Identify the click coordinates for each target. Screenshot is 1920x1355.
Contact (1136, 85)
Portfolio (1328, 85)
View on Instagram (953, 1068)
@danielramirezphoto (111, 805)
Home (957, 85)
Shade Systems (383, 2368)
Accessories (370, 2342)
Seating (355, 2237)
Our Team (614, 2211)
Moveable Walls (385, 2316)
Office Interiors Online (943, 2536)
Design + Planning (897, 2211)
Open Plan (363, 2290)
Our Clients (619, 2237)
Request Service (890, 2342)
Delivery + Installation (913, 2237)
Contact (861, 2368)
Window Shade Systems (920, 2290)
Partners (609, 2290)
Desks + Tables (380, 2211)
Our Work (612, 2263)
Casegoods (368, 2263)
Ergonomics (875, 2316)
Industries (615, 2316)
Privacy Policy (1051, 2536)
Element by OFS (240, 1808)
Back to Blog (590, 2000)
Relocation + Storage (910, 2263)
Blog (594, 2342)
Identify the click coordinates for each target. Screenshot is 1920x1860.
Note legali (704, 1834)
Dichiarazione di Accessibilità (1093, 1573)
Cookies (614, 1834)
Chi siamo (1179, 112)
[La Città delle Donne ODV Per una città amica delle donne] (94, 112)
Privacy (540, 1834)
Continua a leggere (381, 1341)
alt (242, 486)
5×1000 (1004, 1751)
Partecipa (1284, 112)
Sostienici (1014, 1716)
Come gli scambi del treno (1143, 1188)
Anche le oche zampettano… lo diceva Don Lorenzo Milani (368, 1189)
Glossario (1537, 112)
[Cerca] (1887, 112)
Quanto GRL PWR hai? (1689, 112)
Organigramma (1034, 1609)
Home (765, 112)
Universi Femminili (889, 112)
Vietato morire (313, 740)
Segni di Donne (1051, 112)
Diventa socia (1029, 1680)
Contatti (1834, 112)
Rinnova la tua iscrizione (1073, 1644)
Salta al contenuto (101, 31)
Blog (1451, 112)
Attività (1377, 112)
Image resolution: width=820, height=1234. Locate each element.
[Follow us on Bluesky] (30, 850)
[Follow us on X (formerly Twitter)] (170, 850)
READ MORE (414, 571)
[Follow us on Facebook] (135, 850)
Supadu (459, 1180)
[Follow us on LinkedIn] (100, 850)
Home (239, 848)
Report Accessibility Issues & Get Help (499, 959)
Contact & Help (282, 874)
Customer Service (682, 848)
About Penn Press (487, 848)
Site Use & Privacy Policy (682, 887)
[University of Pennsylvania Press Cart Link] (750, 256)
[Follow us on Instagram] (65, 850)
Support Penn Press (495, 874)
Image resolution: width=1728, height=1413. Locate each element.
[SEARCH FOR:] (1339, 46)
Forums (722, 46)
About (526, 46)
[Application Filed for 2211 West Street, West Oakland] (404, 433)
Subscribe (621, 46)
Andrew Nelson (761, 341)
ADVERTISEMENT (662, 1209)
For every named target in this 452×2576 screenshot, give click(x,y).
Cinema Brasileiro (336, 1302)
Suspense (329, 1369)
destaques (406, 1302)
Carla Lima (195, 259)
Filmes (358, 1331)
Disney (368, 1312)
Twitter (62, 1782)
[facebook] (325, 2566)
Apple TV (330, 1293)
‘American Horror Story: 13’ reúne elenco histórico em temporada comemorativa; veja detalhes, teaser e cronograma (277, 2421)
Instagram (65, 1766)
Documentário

··········

Work item: Quote the data above from the line containing "Chi siamo (1179, 112)" to the line containing "About (526, 46)", inclusive, and stop.

Reply to the task:
Chi siamo (1179, 112)
[La Città delle Donne ODV Per una città amica delle donne] (94, 112)
Privacy (540, 1834)
Continua a leggere (381, 1341)
alt (242, 486)
5×1000 (1004, 1751)
Partecipa (1284, 112)
Sostienici (1014, 1716)
Come gli scambi del treno (1143, 1188)
Anche le oche zampettano… lo diceva Don Lorenzo Milani (368, 1189)
Glossario (1537, 112)
[Cerca] (1887, 112)
Quanto GRL PWR hai? (1689, 112)
Organigramma (1034, 1609)
Home (765, 112)
Universi Femminili (889, 112)
Vietato morire (313, 740)
Segni di Donne (1051, 112)
Diventa socia (1029, 1680)
Contatti (1834, 112)
Rinnova la tua iscrizione (1073, 1644)
Salta al contenuto (101, 31)
Blog (1451, 112)
Attività (1377, 112)
Image resolution: width=820, height=1234. Locate each element.
[Follow us on Bluesky] (30, 850)
[Follow us on X (formerly Twitter)] (170, 850)
READ MORE (414, 571)
[Follow us on Facebook] (135, 850)
Supadu (459, 1180)
[Follow us on LinkedIn] (100, 850)
Home (239, 848)
Report Accessibility Issues & Get Help (499, 959)
Contact & Help (282, 874)
Customer Service (682, 848)
About Penn Press (487, 848)
Site Use & Privacy Policy (682, 887)
[University of Pennsylvania Press Cart Link] (750, 256)
[Follow us on Instagram] (65, 850)
Support Penn Press (495, 874)
Image resolution: width=1728, height=1413. Locate each element.
[SEARCH FOR:] (1339, 46)
Forums (722, 46)
About (526, 46)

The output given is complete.